Istilah Lepra berasal dari bahasa sansekerta, yakni kushtha berarti kumpulan gejala-gejala kulit secara umum. Penyakit ini diduga berasal dari Afrika atau Asia Tengah yang kemudian menyebar keseluruh dunia lewat perpindahan penduduk.

Penyakit ini masuk ke Indonesia diperkirakan pada abad ke IV-V yang diduga dibawa oleh orang-orang India yang datang ke Indonesia untuk menyebarkan agamanya dan berdagang. Pada 1995, Organisasi Kesehatan Dunia (WHO) memperkirakan terdapat dua hingga tiga juta jiwa yang cacat permanen karena Lepra.

B.   Gejala Penyakit Lepra
Munculnya bercak-bercak berwarna merah atau putih, terutama di wajah dan telinga. Bercak terasa baal, hilangnya sensasi nyeri dan suhu, terdapat tanda-tanda patognomonik pada saraf seperti kelemahan anggota gerak dan atau wajah, adanya deformitas, dan ulkus yang sulit sembuh.

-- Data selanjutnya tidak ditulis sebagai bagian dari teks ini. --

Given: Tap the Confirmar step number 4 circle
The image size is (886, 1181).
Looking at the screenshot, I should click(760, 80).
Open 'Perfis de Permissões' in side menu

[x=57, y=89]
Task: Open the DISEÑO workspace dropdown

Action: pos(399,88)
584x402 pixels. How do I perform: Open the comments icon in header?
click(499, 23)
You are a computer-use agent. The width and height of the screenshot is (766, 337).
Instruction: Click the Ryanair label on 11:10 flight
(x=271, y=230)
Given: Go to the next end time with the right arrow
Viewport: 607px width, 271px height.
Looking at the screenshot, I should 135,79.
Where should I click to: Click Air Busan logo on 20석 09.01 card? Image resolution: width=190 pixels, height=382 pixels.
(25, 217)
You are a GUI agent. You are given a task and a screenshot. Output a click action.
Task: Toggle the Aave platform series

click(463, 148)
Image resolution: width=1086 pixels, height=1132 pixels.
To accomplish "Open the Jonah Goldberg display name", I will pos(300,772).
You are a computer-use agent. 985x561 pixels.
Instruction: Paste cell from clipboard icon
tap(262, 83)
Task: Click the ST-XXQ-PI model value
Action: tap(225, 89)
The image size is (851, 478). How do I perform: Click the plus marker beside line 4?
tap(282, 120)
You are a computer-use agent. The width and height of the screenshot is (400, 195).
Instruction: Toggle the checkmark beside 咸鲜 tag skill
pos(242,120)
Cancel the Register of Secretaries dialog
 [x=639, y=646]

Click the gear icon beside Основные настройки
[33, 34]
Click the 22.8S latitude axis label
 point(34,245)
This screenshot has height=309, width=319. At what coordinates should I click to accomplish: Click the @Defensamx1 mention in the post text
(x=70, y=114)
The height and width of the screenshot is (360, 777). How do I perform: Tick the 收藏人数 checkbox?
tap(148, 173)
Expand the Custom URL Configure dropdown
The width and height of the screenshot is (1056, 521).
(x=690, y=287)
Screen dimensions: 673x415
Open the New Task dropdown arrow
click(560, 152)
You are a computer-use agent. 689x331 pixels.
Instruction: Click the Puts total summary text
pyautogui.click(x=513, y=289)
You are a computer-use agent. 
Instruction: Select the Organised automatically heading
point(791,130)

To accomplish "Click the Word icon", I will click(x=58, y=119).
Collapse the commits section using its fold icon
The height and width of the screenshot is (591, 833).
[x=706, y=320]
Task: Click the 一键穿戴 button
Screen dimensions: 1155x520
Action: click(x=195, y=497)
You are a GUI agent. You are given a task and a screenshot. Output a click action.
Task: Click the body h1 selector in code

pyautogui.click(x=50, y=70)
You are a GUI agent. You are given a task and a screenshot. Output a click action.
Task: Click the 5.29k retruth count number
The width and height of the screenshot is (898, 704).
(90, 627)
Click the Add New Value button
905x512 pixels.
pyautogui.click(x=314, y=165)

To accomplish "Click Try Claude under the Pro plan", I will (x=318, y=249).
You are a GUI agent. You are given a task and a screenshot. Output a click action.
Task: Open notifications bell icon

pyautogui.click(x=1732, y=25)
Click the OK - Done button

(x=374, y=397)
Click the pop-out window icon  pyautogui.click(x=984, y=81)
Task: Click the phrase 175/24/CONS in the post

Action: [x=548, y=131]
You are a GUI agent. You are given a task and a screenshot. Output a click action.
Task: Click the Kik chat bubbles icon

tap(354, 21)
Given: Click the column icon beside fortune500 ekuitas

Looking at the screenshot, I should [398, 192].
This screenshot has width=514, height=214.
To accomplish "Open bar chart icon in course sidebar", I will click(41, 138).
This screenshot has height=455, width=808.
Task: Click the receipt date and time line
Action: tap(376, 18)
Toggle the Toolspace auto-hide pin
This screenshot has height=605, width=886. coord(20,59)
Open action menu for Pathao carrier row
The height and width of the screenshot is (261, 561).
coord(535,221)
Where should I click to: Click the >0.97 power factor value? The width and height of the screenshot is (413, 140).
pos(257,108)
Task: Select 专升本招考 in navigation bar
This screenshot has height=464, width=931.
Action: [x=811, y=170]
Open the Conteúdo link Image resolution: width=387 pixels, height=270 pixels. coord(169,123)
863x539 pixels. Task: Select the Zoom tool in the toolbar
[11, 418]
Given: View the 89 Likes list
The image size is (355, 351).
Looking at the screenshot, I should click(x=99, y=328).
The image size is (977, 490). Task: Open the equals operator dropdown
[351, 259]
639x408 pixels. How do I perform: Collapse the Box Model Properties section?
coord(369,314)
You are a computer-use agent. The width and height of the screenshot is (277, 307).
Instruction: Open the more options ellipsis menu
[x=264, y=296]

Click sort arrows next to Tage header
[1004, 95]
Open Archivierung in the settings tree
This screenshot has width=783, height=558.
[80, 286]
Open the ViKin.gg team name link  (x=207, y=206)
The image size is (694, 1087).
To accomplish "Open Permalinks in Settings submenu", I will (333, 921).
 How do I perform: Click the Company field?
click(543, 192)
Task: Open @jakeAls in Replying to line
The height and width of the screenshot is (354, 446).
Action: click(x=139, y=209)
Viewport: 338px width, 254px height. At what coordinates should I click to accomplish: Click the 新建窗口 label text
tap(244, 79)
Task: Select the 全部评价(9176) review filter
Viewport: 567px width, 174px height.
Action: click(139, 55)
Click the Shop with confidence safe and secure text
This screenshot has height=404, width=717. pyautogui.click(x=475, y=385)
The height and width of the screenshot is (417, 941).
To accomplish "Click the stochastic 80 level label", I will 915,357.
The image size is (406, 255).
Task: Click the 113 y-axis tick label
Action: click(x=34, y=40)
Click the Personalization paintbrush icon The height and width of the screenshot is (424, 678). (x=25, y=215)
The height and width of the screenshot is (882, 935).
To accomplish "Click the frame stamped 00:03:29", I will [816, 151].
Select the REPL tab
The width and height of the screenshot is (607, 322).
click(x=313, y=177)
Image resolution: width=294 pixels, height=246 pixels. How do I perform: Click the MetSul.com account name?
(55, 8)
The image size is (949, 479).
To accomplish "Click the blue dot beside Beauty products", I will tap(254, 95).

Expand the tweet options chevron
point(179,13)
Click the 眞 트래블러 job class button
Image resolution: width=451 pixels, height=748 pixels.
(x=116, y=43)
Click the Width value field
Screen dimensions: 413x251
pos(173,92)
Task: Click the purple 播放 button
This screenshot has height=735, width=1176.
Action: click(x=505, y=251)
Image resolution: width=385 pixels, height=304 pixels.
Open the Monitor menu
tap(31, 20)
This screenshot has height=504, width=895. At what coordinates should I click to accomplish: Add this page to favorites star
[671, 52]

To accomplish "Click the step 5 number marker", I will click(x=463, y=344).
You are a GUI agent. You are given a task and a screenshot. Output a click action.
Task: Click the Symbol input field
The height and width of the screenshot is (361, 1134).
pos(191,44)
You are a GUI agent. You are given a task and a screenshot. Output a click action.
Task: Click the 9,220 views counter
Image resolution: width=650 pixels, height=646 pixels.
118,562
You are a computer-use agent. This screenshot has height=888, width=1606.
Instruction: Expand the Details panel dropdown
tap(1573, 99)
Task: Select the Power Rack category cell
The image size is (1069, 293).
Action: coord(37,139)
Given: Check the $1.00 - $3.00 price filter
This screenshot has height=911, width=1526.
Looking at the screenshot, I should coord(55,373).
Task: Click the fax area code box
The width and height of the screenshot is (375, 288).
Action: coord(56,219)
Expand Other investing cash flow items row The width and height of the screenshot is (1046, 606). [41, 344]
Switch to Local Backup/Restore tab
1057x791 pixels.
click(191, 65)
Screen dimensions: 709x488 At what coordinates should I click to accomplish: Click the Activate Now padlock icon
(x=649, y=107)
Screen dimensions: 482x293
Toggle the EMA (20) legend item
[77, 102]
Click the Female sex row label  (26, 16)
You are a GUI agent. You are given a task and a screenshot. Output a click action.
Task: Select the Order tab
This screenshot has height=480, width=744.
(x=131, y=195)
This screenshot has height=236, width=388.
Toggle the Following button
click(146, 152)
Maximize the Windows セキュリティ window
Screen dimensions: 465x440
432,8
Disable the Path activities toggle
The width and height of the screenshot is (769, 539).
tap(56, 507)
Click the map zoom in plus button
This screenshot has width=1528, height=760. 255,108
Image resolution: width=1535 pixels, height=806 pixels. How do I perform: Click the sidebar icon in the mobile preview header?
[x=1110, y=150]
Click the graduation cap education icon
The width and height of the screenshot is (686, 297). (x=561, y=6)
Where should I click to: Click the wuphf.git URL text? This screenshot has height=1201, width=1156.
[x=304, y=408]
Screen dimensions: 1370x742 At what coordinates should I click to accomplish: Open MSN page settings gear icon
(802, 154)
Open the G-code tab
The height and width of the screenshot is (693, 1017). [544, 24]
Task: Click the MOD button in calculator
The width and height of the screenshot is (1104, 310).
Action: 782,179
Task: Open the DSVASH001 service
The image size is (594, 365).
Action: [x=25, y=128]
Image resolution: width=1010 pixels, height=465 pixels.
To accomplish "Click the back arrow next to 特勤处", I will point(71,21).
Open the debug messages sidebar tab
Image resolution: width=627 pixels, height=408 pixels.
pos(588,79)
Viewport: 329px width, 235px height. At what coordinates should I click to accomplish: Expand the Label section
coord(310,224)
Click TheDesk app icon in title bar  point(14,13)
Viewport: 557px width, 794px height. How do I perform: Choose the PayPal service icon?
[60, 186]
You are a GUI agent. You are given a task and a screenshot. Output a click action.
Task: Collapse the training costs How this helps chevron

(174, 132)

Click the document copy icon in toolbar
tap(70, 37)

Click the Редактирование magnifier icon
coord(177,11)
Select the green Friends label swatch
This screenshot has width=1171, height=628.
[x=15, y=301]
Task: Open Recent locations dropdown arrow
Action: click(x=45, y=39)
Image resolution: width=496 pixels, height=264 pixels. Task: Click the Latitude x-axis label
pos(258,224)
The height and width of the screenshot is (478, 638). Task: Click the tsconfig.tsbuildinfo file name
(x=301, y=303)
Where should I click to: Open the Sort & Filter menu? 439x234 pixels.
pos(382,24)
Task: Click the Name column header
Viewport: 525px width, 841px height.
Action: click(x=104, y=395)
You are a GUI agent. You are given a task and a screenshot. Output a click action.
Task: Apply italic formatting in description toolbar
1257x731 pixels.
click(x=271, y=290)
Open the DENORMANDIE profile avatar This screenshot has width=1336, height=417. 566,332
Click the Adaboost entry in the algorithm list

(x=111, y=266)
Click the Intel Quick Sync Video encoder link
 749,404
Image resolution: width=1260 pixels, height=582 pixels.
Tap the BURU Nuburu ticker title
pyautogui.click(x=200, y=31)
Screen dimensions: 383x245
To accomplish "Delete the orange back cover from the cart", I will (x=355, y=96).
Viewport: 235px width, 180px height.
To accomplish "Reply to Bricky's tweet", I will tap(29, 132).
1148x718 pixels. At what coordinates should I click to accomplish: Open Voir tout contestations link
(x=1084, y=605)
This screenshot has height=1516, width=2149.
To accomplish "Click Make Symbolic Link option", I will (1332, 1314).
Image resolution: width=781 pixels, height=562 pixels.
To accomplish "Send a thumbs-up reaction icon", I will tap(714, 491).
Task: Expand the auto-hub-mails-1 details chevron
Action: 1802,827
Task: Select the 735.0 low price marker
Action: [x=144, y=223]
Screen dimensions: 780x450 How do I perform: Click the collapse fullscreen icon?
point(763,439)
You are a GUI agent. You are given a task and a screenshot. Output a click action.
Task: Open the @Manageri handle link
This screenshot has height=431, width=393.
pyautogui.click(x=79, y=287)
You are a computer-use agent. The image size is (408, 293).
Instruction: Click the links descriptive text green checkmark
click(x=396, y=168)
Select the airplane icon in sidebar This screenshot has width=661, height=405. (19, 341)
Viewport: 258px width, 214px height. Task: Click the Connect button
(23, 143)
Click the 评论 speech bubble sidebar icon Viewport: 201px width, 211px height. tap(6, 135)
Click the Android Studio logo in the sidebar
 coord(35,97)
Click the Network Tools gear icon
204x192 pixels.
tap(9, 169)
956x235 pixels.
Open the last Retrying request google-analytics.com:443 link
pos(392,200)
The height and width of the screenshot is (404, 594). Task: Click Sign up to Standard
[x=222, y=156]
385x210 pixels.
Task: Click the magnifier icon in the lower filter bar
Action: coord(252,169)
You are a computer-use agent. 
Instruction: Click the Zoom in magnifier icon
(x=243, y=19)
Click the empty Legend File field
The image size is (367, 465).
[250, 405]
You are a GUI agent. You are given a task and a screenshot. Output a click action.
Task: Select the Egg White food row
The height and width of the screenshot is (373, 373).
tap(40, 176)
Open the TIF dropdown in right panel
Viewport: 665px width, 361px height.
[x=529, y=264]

Tanda-tanda penyakit kusta bermacam-macam, tergantung dari tingkat atau tipe dari penyakit tersebut. Secara umum, tanda-tanda itu adalah :
1.     Adanya bercak tipis seperti panu pada badan/tubuh manusia
2.     Pada bercak putih ini pertamanya hanya sedikit, tetapi lama-lama semakin melebar dan banyak.
3.     Adanya pelebaran syaraf terutama pada syaraf ulnaris, medianus, aulicularis magnus seryta peroneus. Kelenjar keringat kurang kerja sehingga kulit menjadi tipis dan mengkilat.
4.     Adanya bintil-bintil kemerahan (leproma, nodul) yarig tersebar pada kulit
5.     Alis rambut rontok
6.     Muka berbenjol-benjol dan tegang yang disebut facies leomina (muka singa)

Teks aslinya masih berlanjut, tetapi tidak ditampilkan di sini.